— START OF DATA SUPPLIED —

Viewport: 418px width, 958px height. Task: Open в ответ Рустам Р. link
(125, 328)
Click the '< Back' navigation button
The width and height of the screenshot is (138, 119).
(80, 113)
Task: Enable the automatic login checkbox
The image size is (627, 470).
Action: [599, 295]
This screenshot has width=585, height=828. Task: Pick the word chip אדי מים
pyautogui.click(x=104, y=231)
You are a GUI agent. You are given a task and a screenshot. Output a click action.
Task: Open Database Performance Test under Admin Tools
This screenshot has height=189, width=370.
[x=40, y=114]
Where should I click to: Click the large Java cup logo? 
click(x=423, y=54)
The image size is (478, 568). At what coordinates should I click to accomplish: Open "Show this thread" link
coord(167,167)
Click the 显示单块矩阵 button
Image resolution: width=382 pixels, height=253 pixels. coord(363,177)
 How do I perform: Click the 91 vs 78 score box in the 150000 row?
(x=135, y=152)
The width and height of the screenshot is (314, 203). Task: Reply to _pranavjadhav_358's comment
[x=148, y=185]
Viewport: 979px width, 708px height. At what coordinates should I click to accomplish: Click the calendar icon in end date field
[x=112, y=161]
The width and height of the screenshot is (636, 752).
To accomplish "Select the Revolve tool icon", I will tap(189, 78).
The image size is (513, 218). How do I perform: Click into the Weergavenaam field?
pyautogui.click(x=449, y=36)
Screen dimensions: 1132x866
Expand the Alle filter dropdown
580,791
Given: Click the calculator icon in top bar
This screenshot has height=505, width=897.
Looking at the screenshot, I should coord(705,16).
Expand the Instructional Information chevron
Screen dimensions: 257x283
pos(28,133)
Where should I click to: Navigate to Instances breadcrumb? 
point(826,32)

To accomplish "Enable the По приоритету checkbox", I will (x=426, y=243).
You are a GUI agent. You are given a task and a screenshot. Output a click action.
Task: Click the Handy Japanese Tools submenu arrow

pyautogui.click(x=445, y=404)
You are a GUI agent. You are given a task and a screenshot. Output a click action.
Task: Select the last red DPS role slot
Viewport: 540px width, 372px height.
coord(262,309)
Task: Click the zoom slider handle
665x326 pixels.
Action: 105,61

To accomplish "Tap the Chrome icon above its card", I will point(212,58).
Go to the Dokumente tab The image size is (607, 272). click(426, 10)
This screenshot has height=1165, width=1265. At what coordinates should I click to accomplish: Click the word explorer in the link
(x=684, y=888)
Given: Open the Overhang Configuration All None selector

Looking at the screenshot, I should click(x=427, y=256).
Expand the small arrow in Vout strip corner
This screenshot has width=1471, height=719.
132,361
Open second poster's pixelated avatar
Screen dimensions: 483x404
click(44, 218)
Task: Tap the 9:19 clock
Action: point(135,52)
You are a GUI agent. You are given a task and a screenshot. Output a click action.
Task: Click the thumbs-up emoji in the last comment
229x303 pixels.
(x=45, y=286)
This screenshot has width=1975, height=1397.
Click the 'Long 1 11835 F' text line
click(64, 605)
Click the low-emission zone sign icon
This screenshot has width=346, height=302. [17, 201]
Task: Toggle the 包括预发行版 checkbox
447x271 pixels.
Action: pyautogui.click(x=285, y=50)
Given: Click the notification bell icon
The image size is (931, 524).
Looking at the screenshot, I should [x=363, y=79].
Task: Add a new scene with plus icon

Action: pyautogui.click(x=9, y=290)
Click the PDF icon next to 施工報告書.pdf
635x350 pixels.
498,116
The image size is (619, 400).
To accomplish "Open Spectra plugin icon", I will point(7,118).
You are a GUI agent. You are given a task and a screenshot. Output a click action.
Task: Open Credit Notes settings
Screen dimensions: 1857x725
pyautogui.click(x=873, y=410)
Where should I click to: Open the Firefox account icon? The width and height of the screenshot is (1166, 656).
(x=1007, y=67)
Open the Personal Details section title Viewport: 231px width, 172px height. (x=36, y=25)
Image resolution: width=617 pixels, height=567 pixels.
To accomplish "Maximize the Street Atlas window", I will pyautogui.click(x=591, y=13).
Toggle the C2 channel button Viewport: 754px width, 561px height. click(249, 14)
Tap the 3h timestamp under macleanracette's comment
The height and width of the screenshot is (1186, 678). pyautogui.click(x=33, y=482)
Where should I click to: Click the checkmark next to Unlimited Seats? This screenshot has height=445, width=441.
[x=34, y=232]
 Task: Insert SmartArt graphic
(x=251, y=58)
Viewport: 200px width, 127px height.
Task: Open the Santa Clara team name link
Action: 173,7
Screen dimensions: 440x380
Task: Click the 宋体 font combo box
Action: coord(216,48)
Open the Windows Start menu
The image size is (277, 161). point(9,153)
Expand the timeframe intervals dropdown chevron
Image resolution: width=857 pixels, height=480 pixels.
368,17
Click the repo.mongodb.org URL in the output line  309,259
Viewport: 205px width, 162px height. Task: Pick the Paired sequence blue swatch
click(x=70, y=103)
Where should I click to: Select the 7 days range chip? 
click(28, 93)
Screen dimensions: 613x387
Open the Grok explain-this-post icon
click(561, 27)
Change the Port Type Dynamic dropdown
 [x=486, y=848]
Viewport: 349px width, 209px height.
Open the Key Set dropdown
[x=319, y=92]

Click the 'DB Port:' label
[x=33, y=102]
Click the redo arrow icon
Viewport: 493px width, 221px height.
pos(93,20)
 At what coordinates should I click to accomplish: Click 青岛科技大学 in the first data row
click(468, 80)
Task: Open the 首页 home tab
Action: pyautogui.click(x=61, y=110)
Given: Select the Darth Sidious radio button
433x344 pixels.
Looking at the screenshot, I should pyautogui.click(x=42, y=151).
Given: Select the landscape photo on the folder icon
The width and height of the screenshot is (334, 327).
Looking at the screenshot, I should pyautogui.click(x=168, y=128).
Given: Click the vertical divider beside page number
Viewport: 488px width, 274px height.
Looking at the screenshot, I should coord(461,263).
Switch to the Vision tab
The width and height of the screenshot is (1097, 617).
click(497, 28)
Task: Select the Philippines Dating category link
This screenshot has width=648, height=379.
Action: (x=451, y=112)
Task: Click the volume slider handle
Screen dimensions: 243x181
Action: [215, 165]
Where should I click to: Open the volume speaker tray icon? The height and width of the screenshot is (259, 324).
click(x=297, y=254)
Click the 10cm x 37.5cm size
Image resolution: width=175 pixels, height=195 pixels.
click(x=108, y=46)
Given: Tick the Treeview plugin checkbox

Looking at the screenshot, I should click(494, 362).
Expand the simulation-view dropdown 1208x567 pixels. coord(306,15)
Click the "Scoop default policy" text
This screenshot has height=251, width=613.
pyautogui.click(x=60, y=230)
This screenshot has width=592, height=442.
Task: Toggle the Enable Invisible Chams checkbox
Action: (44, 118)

— END OF DATA SUPPLIED —

- [TASK INSTRUCTIONS]: Copy every line of the entries above without changing anything.

- [FULL SOLUTION]:
Viewport: 418px width, 958px height. Task: Open в ответ Рустам Р. link
(125, 328)
Click the '< Back' navigation button
The width and height of the screenshot is (138, 119).
(80, 113)
Task: Enable the automatic login checkbox
The image size is (627, 470).
Action: [599, 295]
This screenshot has width=585, height=828. Task: Pick the word chip אדי מים
pyautogui.click(x=104, y=231)
You are a GUI agent. You are given a task and a screenshot. Output a click action.
Task: Open Database Performance Test under Admin Tools
This screenshot has height=189, width=370.
[x=40, y=114]
Where should I click to: Click the large Java cup logo? 
click(x=423, y=54)
The image size is (478, 568). At what coordinates should I click to accomplish: Open "Show this thread" link
coord(167,167)
Click the 显示单块矩阵 button
Image resolution: width=382 pixels, height=253 pixels. coord(363,177)
 How do I perform: Click the 91 vs 78 score box in the 150000 row?
(x=135, y=152)
The width and height of the screenshot is (314, 203). Task: Reply to _pranavjadhav_358's comment
[x=148, y=185]
Viewport: 979px width, 708px height. At what coordinates should I click to accomplish: Click the calendar icon in end date field
[x=112, y=161]
The width and height of the screenshot is (636, 752).
To accomplish "Select the Revolve tool icon", I will tap(189, 78).
The image size is (513, 218). How do I perform: Click into the Weergavenaam field?
pyautogui.click(x=449, y=36)
Screen dimensions: 1132x866
Expand the Alle filter dropdown
580,791
Given: Click the calculator icon in top bar
This screenshot has height=505, width=897.
Looking at the screenshot, I should coord(705,16).
Expand the Instructional Information chevron
Screen dimensions: 257x283
pos(28,133)
Where should I click to: Navigate to Instances breadcrumb? 
point(826,32)

To accomplish "Enable the По приоритету checkbox", I will (x=426, y=243).
You are a GUI agent. You are given a task and a screenshot. Output a click action.
Task: Click the Handy Japanese Tools submenu arrow

pyautogui.click(x=445, y=404)
You are a GUI agent. You are given a task and a screenshot. Output a click action.
Task: Select the last red DPS role slot
Viewport: 540px width, 372px height.
coord(262,309)
Task: Click the zoom slider handle
665x326 pixels.
Action: 105,61

To accomplish "Tap the Chrome icon above its card", I will point(212,58).
Go to the Dokumente tab The image size is (607, 272). click(426, 10)
This screenshot has height=1165, width=1265. At what coordinates should I click to accomplish: Click the word explorer in the link
(x=684, y=888)
Given: Open the Overhang Configuration All None selector

Looking at the screenshot, I should click(x=427, y=256).
Expand the small arrow in Vout strip corner
This screenshot has width=1471, height=719.
132,361
Open second poster's pixelated avatar
Screen dimensions: 483x404
click(44, 218)
Task: Tap the 9:19 clock
Action: point(135,52)
You are a GUI agent. You are given a task and a screenshot. Output a click action.
Task: Click the thumbs-up emoji in the last comment
229x303 pixels.
(x=45, y=286)
This screenshot has width=1975, height=1397.
Click the 'Long 1 11835 F' text line
click(64, 605)
Click the low-emission zone sign icon
This screenshot has width=346, height=302. [17, 201]
Task: Toggle the 包括预发行版 checkbox
447x271 pixels.
Action: pyautogui.click(x=285, y=50)
Given: Click the notification bell icon
The image size is (931, 524).
Looking at the screenshot, I should [x=363, y=79].
Task: Add a new scene with plus icon

Action: pyautogui.click(x=9, y=290)
Click the PDF icon next to 施工報告書.pdf
635x350 pixels.
498,116
The image size is (619, 400).
To accomplish "Open Spectra plugin icon", I will point(7,118).
You are a GUI agent. You are given a task and a screenshot. Output a click action.
Task: Open Credit Notes settings
Screen dimensions: 1857x725
pyautogui.click(x=873, y=410)
Where should I click to: Open the Firefox account icon? The width and height of the screenshot is (1166, 656).
(x=1007, y=67)
Open the Personal Details section title Viewport: 231px width, 172px height. (x=36, y=25)
Image resolution: width=617 pixels, height=567 pixels.
To accomplish "Maximize the Street Atlas window", I will pyautogui.click(x=591, y=13).
Toggle the C2 channel button Viewport: 754px width, 561px height. click(249, 14)
Tap the 3h timestamp under macleanracette's comment
The height and width of the screenshot is (1186, 678). pyautogui.click(x=33, y=482)
Where should I click to: Click the checkmark next to Unlimited Seats? This screenshot has height=445, width=441.
[x=34, y=232]
 Task: Insert SmartArt graphic
(x=251, y=58)
Viewport: 200px width, 127px height.
Task: Open the Santa Clara team name link
Action: 173,7
Screen dimensions: 440x380
Task: Click the 宋体 font combo box
Action: coord(216,48)
Open the Windows Start menu
The image size is (277, 161). point(9,153)
Expand the timeframe intervals dropdown chevron
Image resolution: width=857 pixels, height=480 pixels.
368,17
Click the repo.mongodb.org URL in the output line  309,259
Viewport: 205px width, 162px height. Task: Pick the Paired sequence blue swatch
click(x=70, y=103)
Where should I click to: Select the 7 days range chip? 
click(28, 93)
Screen dimensions: 613x387
Open the Grok explain-this-post icon
click(561, 27)
Change the Port Type Dynamic dropdown
 [x=486, y=848]
Viewport: 349px width, 209px height.
Open the Key Set dropdown
[x=319, y=92]

Click the 'DB Port:' label
[x=33, y=102]
Click the redo arrow icon
Viewport: 493px width, 221px height.
pos(93,20)
 At what coordinates should I click to accomplish: Click 青岛科技大学 in the first data row
click(468, 80)
Task: Open the 首页 home tab
Action: pyautogui.click(x=61, y=110)
Given: Select the Darth Sidious radio button
433x344 pixels.
Looking at the screenshot, I should pyautogui.click(x=42, y=151).
Given: Select the landscape photo on the folder icon
The width and height of the screenshot is (334, 327).
Looking at the screenshot, I should pyautogui.click(x=168, y=128).
Given: Click the vertical divider beside page number
Viewport: 488px width, 274px height.
Looking at the screenshot, I should coord(461,263).
Switch to the Vision tab
The width and height of the screenshot is (1097, 617).
click(497, 28)
Task: Select the Philippines Dating category link
This screenshot has width=648, height=379.
Action: (x=451, y=112)
Task: Click the volume slider handle
Screen dimensions: 243x181
Action: [215, 165]
Where should I click to: Open the volume speaker tray icon? The height and width of the screenshot is (259, 324).
click(x=297, y=254)
Click the 10cm x 37.5cm size
Image resolution: width=175 pixels, height=195 pixels.
click(x=108, y=46)
Given: Tick the Treeview plugin checkbox

Looking at the screenshot, I should click(494, 362).
Expand the simulation-view dropdown 1208x567 pixels. coord(306,15)
Click the "Scoop default policy" text
This screenshot has height=251, width=613.
pyautogui.click(x=60, y=230)
This screenshot has width=592, height=442.
Task: Toggle the Enable Invisible Chams checkbox
Action: (44, 118)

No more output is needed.